PLoS One. 2015 Dec 21;10(12):e0144370. doi: 10.1371/journal.pone.0144370. eCollection 2015.

Abstract

It is a common occurrence in plant breeding programs to observe missing values in three-way three-mode multi-environment trial (MET) data. We proposed modifications of models for estimating missing observations for these data arrays, and developed a novel approach in terms of hierarchical clustering. Multiple imputation (MI) was used in four ways, multiple agglomerative hierarchical clustering, normal distribution model, normal regression model, and predictive mean match.
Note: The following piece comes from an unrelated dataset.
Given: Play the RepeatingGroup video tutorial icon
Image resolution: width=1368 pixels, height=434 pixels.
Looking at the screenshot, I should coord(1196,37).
The later three models used both Bayesian analysis and non-Bayesian analysis, while the first approach used a clustering procedure with randomly selected attributes and assigned real values from the nearest neighbour to the one with missing observations. Different proportions of data entries in six complete datasets were randomly selected to be missing and the MI methods were compared based on the efficiency and accuracy of estimating those values. The results indicated that the models using Bayesian analysis had slightly higher accuracy of estimation performance than those using non-Bayesian analysis but they were more time-consuming. However, the novel approach of multiple agglomerative hierarchical clustering demonstrated the overall best performances.

MeSH terms

  • Models, Genetic*
  • Plant Breeding*
  • Plants / genetics*

Grants and funding

The principal supervisor (KB) of TT's research higher degree (PhD) study has a research collaboration with Monsanto Company for unrelated activities. TT receives a living allowance from these funds. The funders had no role in study design, data collection and analysis, decision to publish, or preparation of the manuscript.